Extrait cité
+-------+

Et le gaz, pourquoi est-il si cher ? Ne dit-on pas que la France a peu besoin du gaz russe ?
La hausse du prix du gaz avait débuté dès 2021, du fait de la brutale reprise économique qui a suivi la levée de la plupart des restrictions sanitaires contre le Covid-19. Mais l'invasion de l'Ukraine par la Russie est la principale raison de la flambée des prix. Avant la guerre, 40% du gaz consommé dans l'Union européenne provenait de Russie. Et si la France est un des pays de l'UE qui dépend le moins du gaz russe, il représentait tout de même 17% de sa consommation en 2021. Pour Moscou, cette situation est devenue un levier permettant de punir les pays européens qui soutiennent Kiev et lui imposent des sanctions. Depuis le 1er septembre, l'entreprise russe Gazprom a ainsi cessé toute livraison de gaz à la France, se justifiant par un désaccord contractuel avec Engie. Plus largement, l'Europe est privée d'une grande partie du gaz qu'elle importait de Russie, et doit se préparer à l'éventualité d'une coupure totale et définitive du robinet.
Elle tente de trouver des alternatives, mais celles-ci sont plus coûteuses : acheter du gaz à des fournisseurs lointains comme le Qatar et les Etats-Unis oblige par exemple à le transporter par bateau, sous forme liquéfiée, et à disposer des équipements permettant de le transformer à son arrivée. Les prix sont aussi tirés par le haut par la forte demande sur le marché, observe Thomas Pellerin-Carlin, directeur du centre énergie de l'Institut Jacques-Delors. D'une part, les acheteurs "anticipent une pénurie et des prix qui pourraient être encore plus élevés en janvier" ; de l'autre, il faut acheter rapidement du fait de "la pression politique mise pour remplir les stocks de gaz", en France mais aussi chez nos voisins.

+-------+

Entrées listées
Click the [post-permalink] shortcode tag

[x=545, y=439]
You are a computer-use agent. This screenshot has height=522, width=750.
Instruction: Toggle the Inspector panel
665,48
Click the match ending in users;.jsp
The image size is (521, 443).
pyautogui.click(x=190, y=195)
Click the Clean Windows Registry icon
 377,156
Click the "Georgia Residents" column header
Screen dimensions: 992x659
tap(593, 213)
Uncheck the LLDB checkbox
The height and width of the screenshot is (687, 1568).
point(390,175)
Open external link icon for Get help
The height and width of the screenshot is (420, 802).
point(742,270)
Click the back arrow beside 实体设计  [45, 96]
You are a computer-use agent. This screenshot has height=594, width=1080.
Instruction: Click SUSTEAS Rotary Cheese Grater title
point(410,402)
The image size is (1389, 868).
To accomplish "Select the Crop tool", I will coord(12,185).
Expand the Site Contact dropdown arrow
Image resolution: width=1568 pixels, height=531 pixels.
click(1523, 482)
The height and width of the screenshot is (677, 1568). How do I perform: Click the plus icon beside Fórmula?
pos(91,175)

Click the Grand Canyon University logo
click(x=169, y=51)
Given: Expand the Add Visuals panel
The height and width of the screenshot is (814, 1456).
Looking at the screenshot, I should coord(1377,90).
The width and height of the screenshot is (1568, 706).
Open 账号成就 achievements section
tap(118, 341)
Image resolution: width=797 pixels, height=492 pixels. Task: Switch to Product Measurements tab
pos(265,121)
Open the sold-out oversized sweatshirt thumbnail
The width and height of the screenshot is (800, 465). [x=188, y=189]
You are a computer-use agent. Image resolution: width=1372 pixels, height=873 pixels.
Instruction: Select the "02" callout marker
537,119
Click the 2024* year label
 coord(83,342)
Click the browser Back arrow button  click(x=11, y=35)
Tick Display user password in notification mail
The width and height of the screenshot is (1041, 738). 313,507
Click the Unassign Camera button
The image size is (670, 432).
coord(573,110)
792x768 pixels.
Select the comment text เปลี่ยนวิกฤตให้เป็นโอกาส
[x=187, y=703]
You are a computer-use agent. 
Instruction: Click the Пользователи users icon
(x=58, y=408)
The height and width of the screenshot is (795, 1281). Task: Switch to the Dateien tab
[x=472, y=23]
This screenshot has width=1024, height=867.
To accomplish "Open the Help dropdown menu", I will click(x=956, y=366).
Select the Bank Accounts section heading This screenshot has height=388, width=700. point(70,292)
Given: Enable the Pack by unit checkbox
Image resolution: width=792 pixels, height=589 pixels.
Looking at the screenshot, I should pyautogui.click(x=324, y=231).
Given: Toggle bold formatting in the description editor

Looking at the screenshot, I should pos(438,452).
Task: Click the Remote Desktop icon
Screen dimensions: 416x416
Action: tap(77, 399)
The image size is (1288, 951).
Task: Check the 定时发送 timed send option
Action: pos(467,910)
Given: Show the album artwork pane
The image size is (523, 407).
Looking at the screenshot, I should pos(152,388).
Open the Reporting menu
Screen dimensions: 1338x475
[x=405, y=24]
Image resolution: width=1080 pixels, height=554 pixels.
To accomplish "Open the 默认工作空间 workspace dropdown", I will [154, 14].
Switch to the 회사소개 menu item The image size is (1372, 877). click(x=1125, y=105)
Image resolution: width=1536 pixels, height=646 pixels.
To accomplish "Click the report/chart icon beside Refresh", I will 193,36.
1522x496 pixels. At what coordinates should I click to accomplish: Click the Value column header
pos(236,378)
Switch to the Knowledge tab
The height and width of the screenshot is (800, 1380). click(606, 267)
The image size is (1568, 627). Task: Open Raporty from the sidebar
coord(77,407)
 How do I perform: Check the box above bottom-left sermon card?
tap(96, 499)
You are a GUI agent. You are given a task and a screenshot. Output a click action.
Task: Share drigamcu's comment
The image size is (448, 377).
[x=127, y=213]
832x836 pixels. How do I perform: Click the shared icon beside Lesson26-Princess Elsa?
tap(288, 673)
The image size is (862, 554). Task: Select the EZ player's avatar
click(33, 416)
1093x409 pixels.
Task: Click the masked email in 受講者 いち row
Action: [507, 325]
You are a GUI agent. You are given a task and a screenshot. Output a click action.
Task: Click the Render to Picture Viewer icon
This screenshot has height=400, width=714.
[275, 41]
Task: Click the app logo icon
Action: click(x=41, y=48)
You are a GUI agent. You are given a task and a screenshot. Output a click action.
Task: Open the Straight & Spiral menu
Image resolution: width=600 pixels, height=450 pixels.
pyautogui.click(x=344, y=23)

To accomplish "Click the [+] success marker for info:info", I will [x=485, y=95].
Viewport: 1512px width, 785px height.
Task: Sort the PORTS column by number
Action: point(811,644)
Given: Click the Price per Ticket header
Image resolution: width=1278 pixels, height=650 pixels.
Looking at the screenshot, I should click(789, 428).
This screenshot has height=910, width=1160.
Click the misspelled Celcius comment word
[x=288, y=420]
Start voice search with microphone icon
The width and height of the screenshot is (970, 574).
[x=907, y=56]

+-------+

À propos
Répondez, s'il vous plaît, aux questions suivantes sur l'extrait consacré au prix du gaz, en marquant chaque réponse de la même lettre.
(a) Avant la guerre, quelle part du gaz consommé dans l'Union européenne provenait de Russie ?
(b) Depuis quelle date Gazprom a-t-elle cessé toute livraison de gaz à la France ?
(c) Quels fournisseurs lointains sont cités comme sources de gaz alternatives ?

Réponse rédigée
(a) 40 %.
(b) Depuis le 1er septembre.
(c) Le Qatar et les États-Unis.